### Exercise prompt
Reproduce word for word the passage of the text on LINQ query operators starting with "The purpose of" and going on through "to the output sequence.".

::: Selection

We could further shorten our code by implicitly typing filteredNames:

var filteredNames = names.Where (n => n.Length >= 4);

//fluent syntax
IEnumerable<string> filteredNames = names.Where (n => n.Contains ("a"));

//query expression syntax
IEnumerable<string> filteredNames = from n in names
 where n.Contains ("a")
 select n;

Fluent Syntax

Fluent syntax is the most flexible and fundamental.

IEnumerable<string> filteredNames = names.Where (n => n.Contains ("a"));
foreach (string name in filteredNames)
 Console.WriteLine (name); // Harry

Chaining Query Operators

string[] names = { "Tom", "Dick", "Harry", "Mary", "Jay" };
            IEnumerable<string> query = names
            .Where(n => n.Contains("a"))
            .OrderBy(n => n.Length)
            .Select(n => n.ToUpper());
            foreach (string name in query) Console.WriteLine(name);
            Console.ReadLine();
            /*
                JAY
                MARY
                HARRY
            */
  • Where operator, which emits a filtered version of the input sequence.
  • The OrderBy operator emits a sorted version of its input sequence
  • the Select method emits a sequence in which each input element is transformed or projected with a given lambda expression
// The same query constructed progressively:

IEnumerable<string> filtered   = names.Where      (n => n.Contains ("a"));
IEnumerable<string> sorted     = filtered.OrderBy (n => n.Length);
IEnumerable<string> finalQuery = sorted.Select    (n => n.ToUpper());

filtered.Dump   ("Filtered");
sorted.Dump     ("Sorted");
finalQuery.Dump ("FinalQuery");

Why extension methods are important

Instead of using extension method syntax, you can use conventional static method syntax to call the query operators

IEnumerable<string> filtered = Enumerable.Where (names,
 n => n.Contains ("a"));
IEnumerable<string> sorted = Enumerable.OrderBy (filtered, n => n.Length);
IEnumerable<string> finalQuery = Enumerable.Select (sorted,
 n => n.ToUpper());

This is, in fact, how the compiler translates extension method calls. Shunning extension methods comes at a cost, however, if you want to write a query in a single statement as we did earlier.

IEnumerable<string> query = names.Where (n => n.Contains ("a"))
 .OrderBy (n => n.Length)
 .Select (n => n.ToUpper());

Its natural linear shape reflects the left-to-right flow of data and keeps lambda expressions alongside their query operators (infix notation). Without extension methods, the query loses its fluency:

IEnumerable<string> query =
 Enumerable.Select (
 Enumerable.OrderBy (
 Enumerable.Where (
 names, n => n.Contains ("a")
 ), n => n.Length
 ), n => n.ToUpper()
 );

Composing Lambda Expressions

The purpose of the lambda expression depends on the particular query operator. With the Where operator, it indicates whether an element should be included in the output sequence. In the case of the OrderBy operator, the lambda expression maps each element in the input sequence to its sorting key. With the Select operator, the lambda expression determines how each element in the input sequence is transformed before being fed to the output sequence.

::::::
::: Information shown

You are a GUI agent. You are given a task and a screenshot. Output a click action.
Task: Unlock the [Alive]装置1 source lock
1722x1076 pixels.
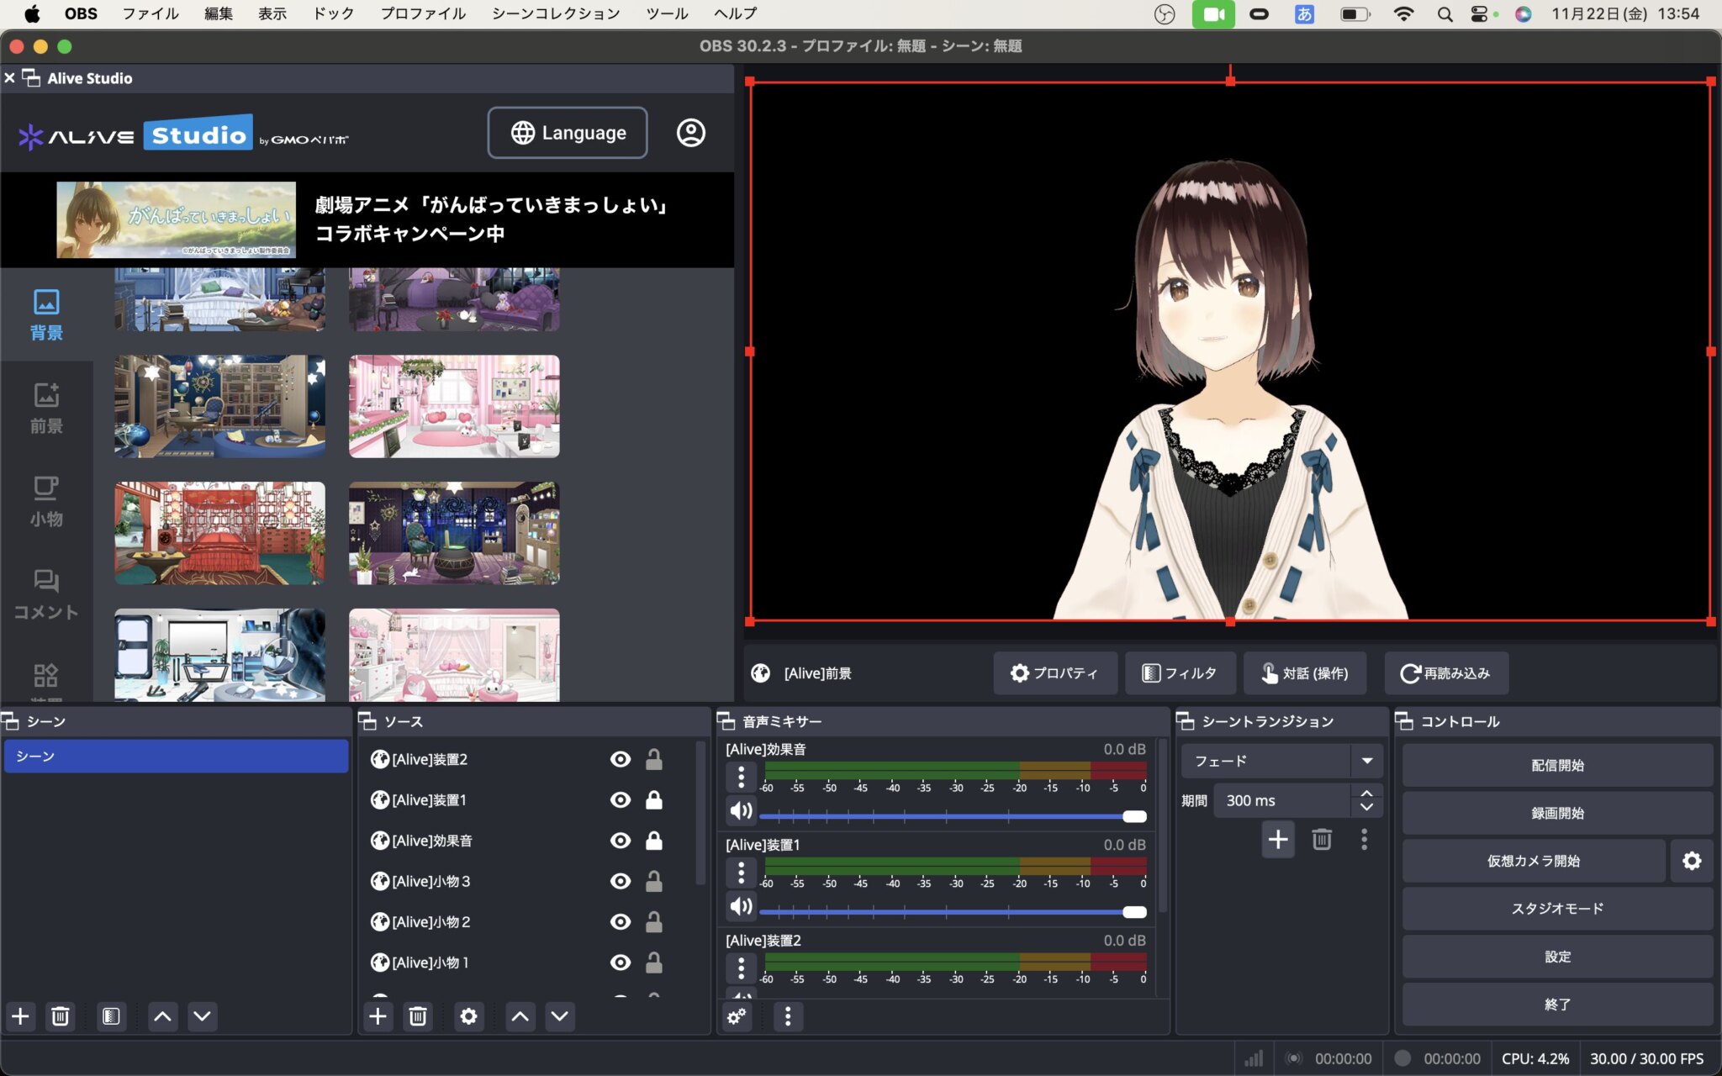click(653, 800)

::::::

### Expected answer
The purpose of the lambda expression depends on the particular query operator. With the Where operator, it indicates whether an element should be included in the output sequence. In the case of the OrderBy operator, the lambda expression maps each element in the input sequence to its sorting key. With the Select operator, the lambda expression determines how each element in the input sequence is transformed before being fed to the output sequence.